▶ [TASK OBJECTIVE] Please repeat exactly the lines from the one containing "The width and height of the screenshot is (1301, 489)." through the last line of the records, both included, and nothing else, leaving out any pictures.

▶ [MATERIAL SHOWN]
________

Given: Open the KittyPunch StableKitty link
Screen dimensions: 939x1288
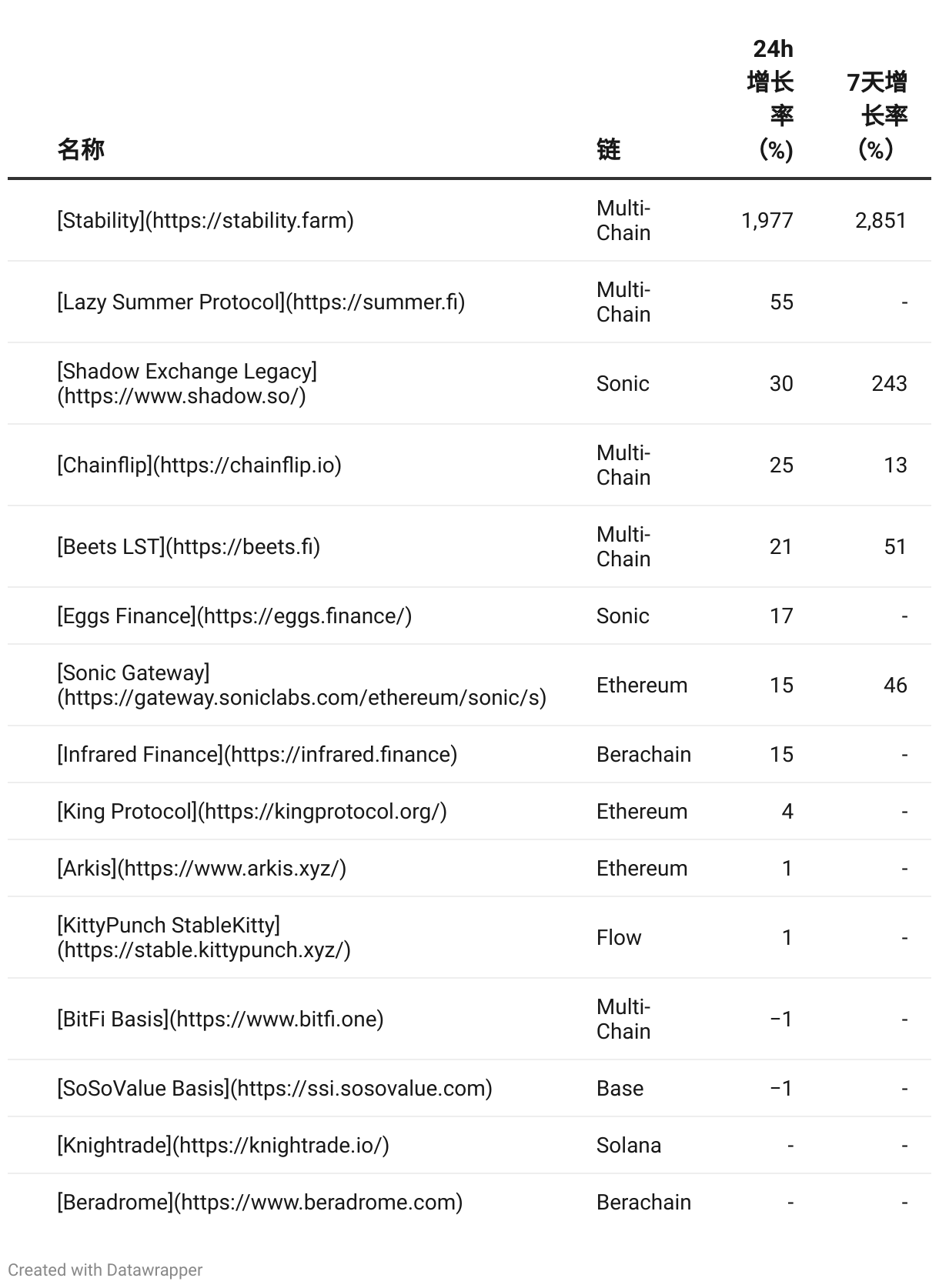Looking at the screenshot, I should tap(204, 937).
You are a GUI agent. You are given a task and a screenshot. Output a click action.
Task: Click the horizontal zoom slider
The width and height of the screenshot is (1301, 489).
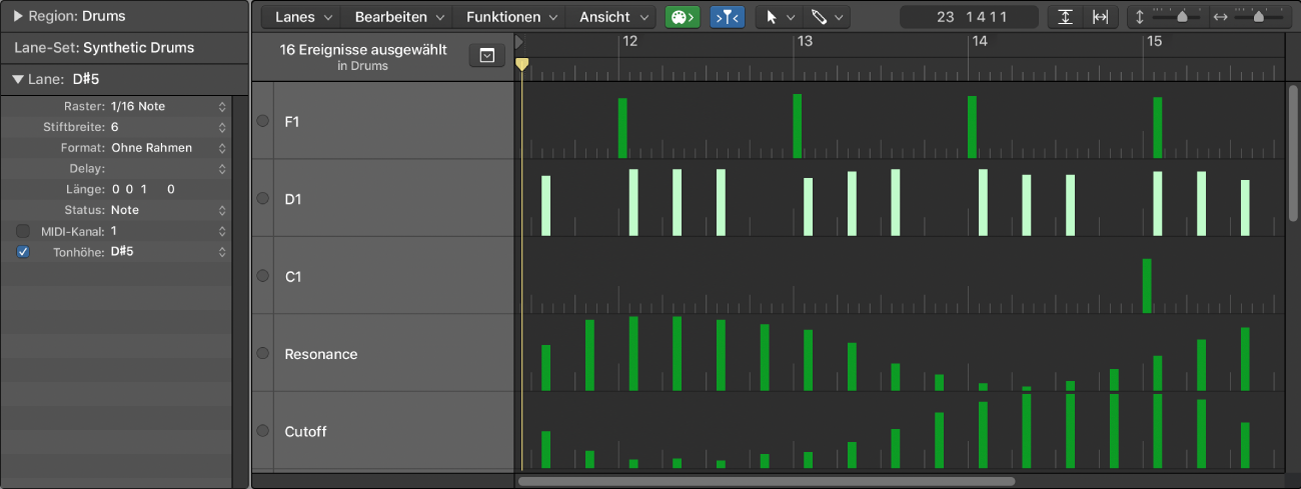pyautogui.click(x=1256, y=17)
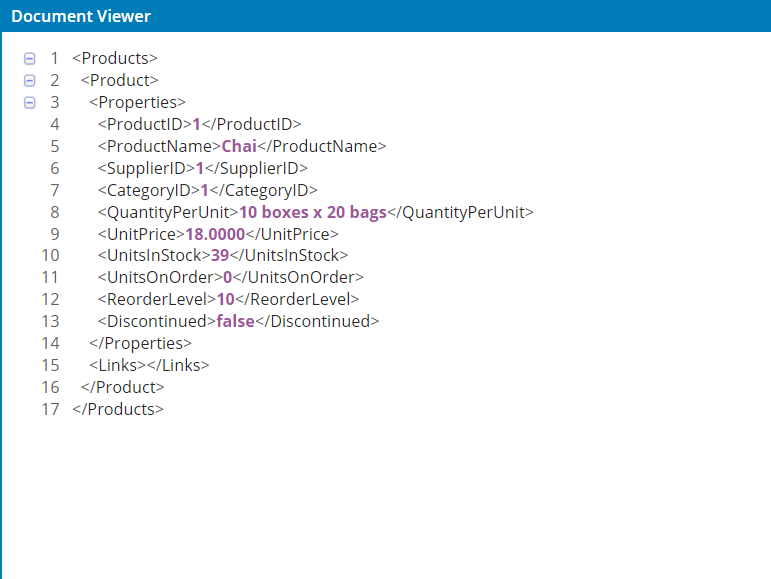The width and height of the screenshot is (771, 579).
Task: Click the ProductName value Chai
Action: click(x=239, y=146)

________

▶ [RESPONSE TO THIS EXERCISE]
The width and height of the screenshot is (1301, 489).
pyautogui.click(x=1256, y=17)
The width and height of the screenshot is (771, 579).
Task: Click the ProductName value Chai
Action: click(x=239, y=146)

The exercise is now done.